Takeda, Japan’s biggest drugmaker and among the top 10 globally after its 2019 takeover of Shire Plc, has traditionally been known more for its cancer and gastrointestinal treatments.
But vaccines have defined much of the company’s activities during the coronavirus pandemic, as it worked to bring foreign-developed shots into Japan.
Vaccine production is a business that “when established, has a very long life,” Takeda CEO Christophe Weber said in an interview broadcast at Reuters Events’ Pharma Japan 2021 conference on Tuesday.
“There is no generic of vaccines, for example. So it’s a different type of lifecycle, but it can be a very good business if you bring innovation,” he added.
Takeda’s dengue fever vaccine was submitted to European regulators in March, and the company said it planned to file for approval in several South American and Asian countries this year. Takeda has been working for almost 10 years on the shot, which is now in the “last stage,” Weber said.

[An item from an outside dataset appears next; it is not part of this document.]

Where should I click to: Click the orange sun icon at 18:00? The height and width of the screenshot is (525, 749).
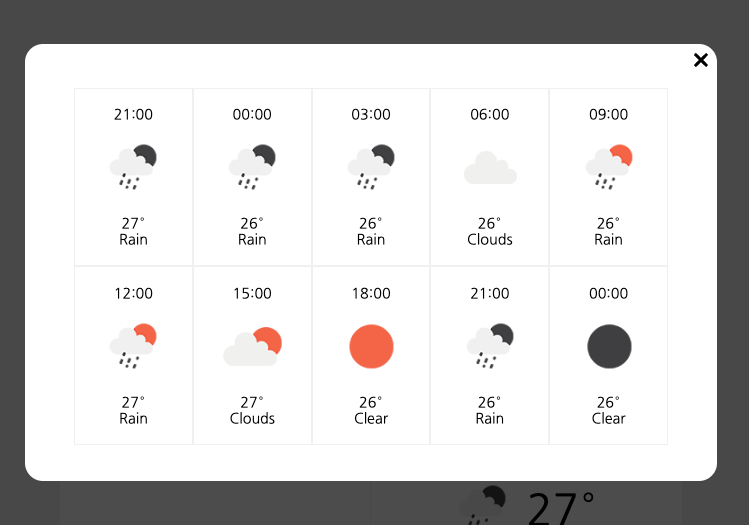click(x=371, y=346)
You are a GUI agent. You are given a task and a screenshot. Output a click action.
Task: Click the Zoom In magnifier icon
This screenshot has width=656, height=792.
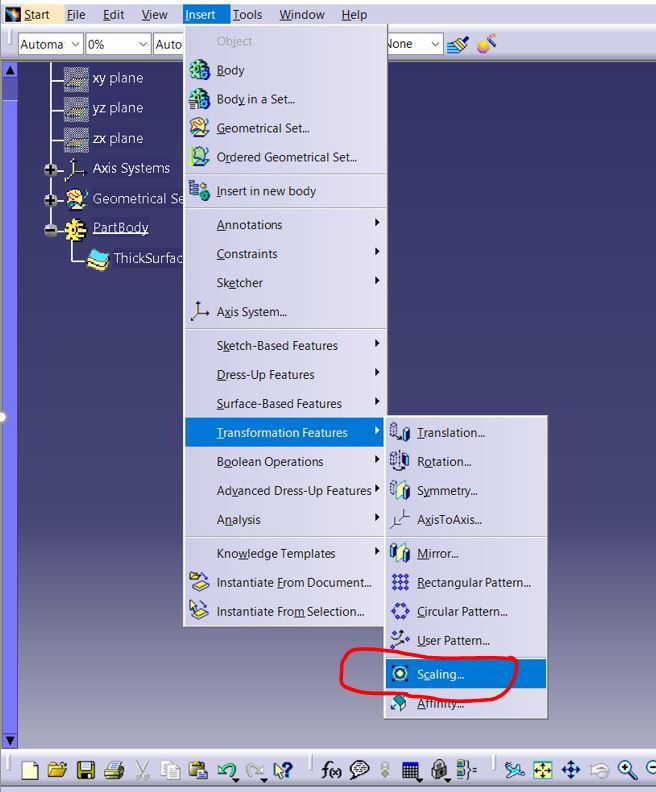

The company has imported some 50 million doses of Moderna’s COVID-19 vaccine into Japan and has a license to manufacture Novavax Inc’s vaccine, which is still undergoing trials.
Japan’s government has agreed to buy another 50 million Moderna shots, to be delivered next year, along with 150 million Novavax doses.
About 1.6 million Moderna doses were recalled in Japan this month after the discovery of small metal contaminants in some vials, a problem traced back to a production line in Spain.
Weber said such problems sometimes occur in pharma manufacturing, brushing off the suggestion it was caused by companies rushing to bring vaccines to market.
With some of its main sellers due to lose patent protection in the coming years, Takeda is betting heavily on a pipeline of more than 10 drugs in late-stage development. One of those, a blood cancer treatment known as Pevonedistat, fell out of the running this month after poor trial results.
“We don’t rely on one product in our pipeline, or two, when we have 40 in clinical stage,” Weber said.